Pakistani Prime Minister Imran Khan backed Prime Minister Narendra Modi for a second term stating that his coming to power will help solve the Kashmir situation.

Speaking to a select group of foreign journalists in Islamabad, Khan, who heads the Pakistan Tehreek-e-Insaf (PTI) party, also reportedly said that a Congress government might be cowed down by right-wing groups if they go for a settlement on Kashmir.

“Perhaps if the BJP – a right-wing party – wins, some kind of settlement in Kashmir could be reached,” Khan told the foreign journalists in an interview on Tuesday.

Khan, however, added that just like Israeli Prime Minister Benjamin Netanyahu, PM Modi was electioneering based on “fear and nationalist feeling”. He further said that “Muslim-ness is being attacked” in India.

Khan’s remarks came just two days before the start of the first phase of polling in India’s Lok Sabha elections.

Reacting to Khan’s comments, Peoples Democratic Party (PDP) president Mehbooba Mufti took a jibe at the supporters of PM Modi and the BJP.

“Bhakts scratching their heads and at wits’ end wondering if they should praise Imran Khan or not,” the former Chief Minister of Jammu-Kashmir wrote on Twitter.
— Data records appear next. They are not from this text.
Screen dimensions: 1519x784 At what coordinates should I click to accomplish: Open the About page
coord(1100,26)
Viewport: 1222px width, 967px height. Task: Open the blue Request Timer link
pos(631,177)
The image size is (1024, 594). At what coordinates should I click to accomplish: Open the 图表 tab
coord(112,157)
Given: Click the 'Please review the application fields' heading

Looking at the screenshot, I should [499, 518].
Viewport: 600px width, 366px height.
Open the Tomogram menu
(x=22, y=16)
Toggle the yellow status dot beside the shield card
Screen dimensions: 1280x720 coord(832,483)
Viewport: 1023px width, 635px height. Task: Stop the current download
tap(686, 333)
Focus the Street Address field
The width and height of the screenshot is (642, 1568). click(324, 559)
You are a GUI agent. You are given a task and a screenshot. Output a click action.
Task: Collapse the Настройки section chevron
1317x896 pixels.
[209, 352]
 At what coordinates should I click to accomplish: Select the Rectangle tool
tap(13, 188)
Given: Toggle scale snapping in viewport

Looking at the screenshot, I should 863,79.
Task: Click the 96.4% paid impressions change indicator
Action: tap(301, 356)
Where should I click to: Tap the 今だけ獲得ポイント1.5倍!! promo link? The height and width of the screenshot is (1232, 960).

National Conference leader Omar Abdullah, too, took a swipe at Modi supporters.

“Just imagine what all the “Chowkidar” handles would be doing to @RahulGandhi & the Congress right now if Imran Khan had endorsed RG as PM in these elections? Who is the “tukde tukde” gang now?” Abdullah asked on Twitter.


Relations between India and Pakistan hit a nadir following the 14 February Pulwama terror attack. An airstrike by India on a terror camp in Pakistan’s Balakot on 26 February and an aerial engagement between PAF and IAF fighter aircraft on 27 February further deteriorated the situation.

Late in March, Khan said that he fears “another security incident” with India ahead of the Lok Sabha elections.

“I’m still apprehensive before the (Indian) elections, I feel that something could happen,” The News International quoted Khan as telling the Financial Times.

“When Pulwama happened, I felt that Modi’s government used that to build this war hysteria,” he added, referring to suicide bombing which killed 40 CRPF troopers.

In March, PM Modi had sent a “customary” message to his Pakistani counterpart and the others heads of state on the eve of Pakistan’s National Day, highlighting the importance of a terror-free South Asia.

Greeting the people of the neighbouring country, the Prime Minister, in his message, said it was time for the people of the sub-continent to work together for a democratic, peaceful, progressive and prosperous region, in an atmosphere free of terror and violence.